Immediate Reaction: Like most 'first' books, the ending wrapped up nicely. But it didn't leave me wanting more. I can wait for the next book.

High Five: First half, a four. Second, a three.

 Let me start off by saying this book's premise is no where near original; it was inspired by Les Miserables and contains a very Romeo and Juliet love story. That said, no story is original these days and Lu develops her characters and world to a height that makes Legend stand alone.

 Legend is told from the perspectives of both main characters, June and Day in alternating chapters but instead of letting her character's voice come through, either Lu or Razorbill decided to give them different fonts. This helps simplify who's who but was bloody annoying to begin with (mainly because I'm just a little picky and seriously didn't like Day's font. It made me want to punch him for looking like a Goosebumps novel). 
June is tough, stoic, and at times, annoyed me with her 'I'm so much smarter than everyone else' mentality that the Republic has basically stamped her with. But she becomes more emotionally driven towards the end. And she kicks arse. Day is a 'rebel' but to be honest, the crimes everyone is in a tizzy about are pretty underwhelming. At first, I didn't understand why they were so crazed to catch a fifteen-year-old that had gone a little wild with the spray paint but Lu makes it work. And suddenly there is a REASON I can go with.
 As I was reading this book, I put it down a couple of times for ridiculous things like work, food, coffee but where ever I went the characters followed me so I have to give Lu kudos for that. It's not often another author's characters push my own out of the way but the struggles June and Day are put through (I love when authors don't baby their characters), were enough to keep me wondering. There was emotional connection with the characters which I haven't found in a few books I've read lately and I fell in love with Metias (June's wicked cool big brother) who literally existed for all of about one chapter. DEVASTATED. MUCH.

I loved Day's break in to the hospital, I loved little Tess (can I have a baby sister like her, please?) and I loved Kaede whose vine tattoo sounds seriously awesome. I think Thomas could have been developed more and I well and truly loathed Commander Jameson (which was pretty much the point); really though, someone needs to sword-blade that woman's eye. The idea of the Elector Primo was also awesome and his son, mentioned way briefly was actually someone I remembered and hope will play a bigger part in the sequel.

 My main complaint though, and the reason the book didn't get a high five (especially in the second half), was things seemed a little too coincidental. Now, I get that there are coincidences in all books - mostly they're the catalyst or a way for the plot to move forward - but some of the things were a little too easy. Like, I can buy into how Day was at the same Skiz fight June was, but I don't buy into the 'numbers' he finds in places he's been at a gazillion times before. My first thought was "some high-risk criminal, his observation skills clearly need work" and I'm pretty sure that wasn't the reaction Lu intended. I can also buy into June being some super-smart freak of a girl, but I don't care how many times I read it, her figuring out the anagram that leads her to a super secret website will never make sense to me. NEVER.

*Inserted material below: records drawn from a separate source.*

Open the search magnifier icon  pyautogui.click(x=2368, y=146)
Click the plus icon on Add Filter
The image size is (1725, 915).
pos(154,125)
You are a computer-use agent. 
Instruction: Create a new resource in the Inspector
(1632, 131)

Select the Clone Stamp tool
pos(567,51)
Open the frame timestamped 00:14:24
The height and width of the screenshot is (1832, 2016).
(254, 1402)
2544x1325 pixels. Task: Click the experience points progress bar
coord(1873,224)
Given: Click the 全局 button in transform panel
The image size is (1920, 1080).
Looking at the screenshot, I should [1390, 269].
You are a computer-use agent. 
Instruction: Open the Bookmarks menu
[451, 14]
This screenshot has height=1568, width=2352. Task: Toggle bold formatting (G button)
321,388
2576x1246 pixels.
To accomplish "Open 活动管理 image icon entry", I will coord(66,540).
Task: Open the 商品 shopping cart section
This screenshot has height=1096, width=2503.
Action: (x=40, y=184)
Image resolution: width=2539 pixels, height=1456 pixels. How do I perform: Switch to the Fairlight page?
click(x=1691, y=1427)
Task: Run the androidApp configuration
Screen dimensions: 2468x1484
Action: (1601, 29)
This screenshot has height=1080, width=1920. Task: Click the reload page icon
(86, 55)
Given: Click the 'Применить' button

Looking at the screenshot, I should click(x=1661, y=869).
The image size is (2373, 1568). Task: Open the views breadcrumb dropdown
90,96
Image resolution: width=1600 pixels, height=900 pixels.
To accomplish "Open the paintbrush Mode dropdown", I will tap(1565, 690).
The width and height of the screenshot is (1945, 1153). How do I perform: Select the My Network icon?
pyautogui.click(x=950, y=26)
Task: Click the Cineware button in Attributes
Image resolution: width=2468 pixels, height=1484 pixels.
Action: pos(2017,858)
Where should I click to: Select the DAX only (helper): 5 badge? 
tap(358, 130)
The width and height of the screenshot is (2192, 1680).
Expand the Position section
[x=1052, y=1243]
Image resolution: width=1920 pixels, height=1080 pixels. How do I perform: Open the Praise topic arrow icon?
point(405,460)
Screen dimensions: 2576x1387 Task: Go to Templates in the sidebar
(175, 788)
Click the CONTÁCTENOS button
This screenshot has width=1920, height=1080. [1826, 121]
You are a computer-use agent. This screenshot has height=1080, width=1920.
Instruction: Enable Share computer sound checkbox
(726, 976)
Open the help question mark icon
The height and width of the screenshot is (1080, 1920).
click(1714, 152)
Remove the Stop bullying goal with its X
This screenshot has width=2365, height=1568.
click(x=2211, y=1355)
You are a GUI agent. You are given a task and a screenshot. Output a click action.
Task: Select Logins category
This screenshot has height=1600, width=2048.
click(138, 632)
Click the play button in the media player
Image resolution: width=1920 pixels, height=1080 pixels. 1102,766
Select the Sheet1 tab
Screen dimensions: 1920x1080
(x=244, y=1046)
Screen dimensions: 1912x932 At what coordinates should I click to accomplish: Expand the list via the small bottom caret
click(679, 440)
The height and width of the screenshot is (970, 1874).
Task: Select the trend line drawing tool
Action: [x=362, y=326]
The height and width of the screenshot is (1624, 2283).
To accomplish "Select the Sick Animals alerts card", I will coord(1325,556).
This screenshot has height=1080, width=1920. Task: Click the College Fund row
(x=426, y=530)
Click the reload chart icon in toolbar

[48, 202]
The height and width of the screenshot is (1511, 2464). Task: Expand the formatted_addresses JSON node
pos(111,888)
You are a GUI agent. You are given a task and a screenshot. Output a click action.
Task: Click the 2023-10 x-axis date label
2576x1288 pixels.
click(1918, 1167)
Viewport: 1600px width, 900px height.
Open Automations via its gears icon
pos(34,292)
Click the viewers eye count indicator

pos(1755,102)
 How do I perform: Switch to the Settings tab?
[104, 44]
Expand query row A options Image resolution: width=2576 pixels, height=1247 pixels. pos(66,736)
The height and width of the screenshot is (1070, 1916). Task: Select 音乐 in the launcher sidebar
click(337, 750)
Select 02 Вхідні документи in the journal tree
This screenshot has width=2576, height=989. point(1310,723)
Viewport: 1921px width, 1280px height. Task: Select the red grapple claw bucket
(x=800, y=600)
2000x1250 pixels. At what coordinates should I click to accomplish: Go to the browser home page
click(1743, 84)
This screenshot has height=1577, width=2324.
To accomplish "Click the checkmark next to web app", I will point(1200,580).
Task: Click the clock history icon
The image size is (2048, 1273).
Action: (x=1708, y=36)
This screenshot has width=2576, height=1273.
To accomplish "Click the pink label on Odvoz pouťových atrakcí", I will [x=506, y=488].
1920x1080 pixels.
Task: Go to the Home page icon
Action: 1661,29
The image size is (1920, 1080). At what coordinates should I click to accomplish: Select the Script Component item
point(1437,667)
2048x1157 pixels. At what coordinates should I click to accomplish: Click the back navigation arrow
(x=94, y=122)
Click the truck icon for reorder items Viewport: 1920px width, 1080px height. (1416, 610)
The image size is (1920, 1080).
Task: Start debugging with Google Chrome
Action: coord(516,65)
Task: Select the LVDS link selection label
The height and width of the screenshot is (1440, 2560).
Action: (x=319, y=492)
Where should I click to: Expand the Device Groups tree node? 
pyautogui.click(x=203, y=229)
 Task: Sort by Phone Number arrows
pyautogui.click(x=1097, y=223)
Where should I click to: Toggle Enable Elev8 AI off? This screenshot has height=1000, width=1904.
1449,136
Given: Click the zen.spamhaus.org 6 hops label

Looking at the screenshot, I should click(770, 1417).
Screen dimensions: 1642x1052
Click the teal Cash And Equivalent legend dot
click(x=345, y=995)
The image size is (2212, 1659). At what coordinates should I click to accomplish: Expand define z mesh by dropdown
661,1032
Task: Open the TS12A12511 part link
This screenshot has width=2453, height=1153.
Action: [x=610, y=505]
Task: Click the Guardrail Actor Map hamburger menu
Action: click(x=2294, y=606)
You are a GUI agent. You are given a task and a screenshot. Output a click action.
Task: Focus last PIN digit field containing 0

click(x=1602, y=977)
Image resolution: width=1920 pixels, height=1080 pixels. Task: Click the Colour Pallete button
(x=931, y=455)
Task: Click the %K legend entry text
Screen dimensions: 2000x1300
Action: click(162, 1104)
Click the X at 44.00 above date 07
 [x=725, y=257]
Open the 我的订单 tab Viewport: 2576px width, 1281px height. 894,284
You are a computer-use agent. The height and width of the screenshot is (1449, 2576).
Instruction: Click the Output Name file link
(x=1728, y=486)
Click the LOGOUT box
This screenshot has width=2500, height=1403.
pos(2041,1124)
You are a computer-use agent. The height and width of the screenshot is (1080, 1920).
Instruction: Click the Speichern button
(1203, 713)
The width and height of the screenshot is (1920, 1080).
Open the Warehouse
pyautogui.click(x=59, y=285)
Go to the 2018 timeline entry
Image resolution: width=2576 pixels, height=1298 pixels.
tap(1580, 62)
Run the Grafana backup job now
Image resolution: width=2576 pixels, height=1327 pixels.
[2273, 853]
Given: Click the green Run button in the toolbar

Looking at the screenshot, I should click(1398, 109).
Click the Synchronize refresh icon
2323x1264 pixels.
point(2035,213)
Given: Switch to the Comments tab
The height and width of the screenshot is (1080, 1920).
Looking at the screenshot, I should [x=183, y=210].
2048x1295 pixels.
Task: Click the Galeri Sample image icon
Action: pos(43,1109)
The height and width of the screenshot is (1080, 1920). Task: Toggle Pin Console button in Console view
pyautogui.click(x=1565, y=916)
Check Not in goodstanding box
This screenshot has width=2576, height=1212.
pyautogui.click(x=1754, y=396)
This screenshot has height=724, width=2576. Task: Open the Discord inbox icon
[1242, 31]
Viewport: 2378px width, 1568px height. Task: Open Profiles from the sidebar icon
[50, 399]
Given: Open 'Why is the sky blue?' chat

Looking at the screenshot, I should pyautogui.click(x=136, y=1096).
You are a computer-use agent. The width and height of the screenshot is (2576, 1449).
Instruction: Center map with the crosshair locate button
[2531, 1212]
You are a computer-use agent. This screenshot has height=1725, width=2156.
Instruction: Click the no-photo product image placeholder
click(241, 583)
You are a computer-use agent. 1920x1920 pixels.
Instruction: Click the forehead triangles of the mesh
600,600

 Overall, if you can get past these little nuances that my picky brain just won't move on from, and you like Dystopian novels, you'll love the shiz out of Legend. It's crazy-fast paced, has some hotter than hot characters and gives the sense of danger in just about every choice. Throw in some OMG shocks, a little bit of loving, and someone getting their head blasted off and I'm pretty sure it covers all bases. 

 It also makes me really want to write a Dystopian novel.


  1. Great review. Despite all the high praise this book has been receiving, Legend didn't exactly 'blow me away' but I still found myself enjoying it. Loved all the characters and there's not a single one I hated. Thankfully. Loved little Tess too.

    1. Literally love that you gave me my first ever blog comment :)

  2. Replies
    1. Thanks Elisha. Hopefully there'll be plenty more. Currently trying to get my hands on Mara Dyer because of the mixed reviews that has been getting. Have you read Legend?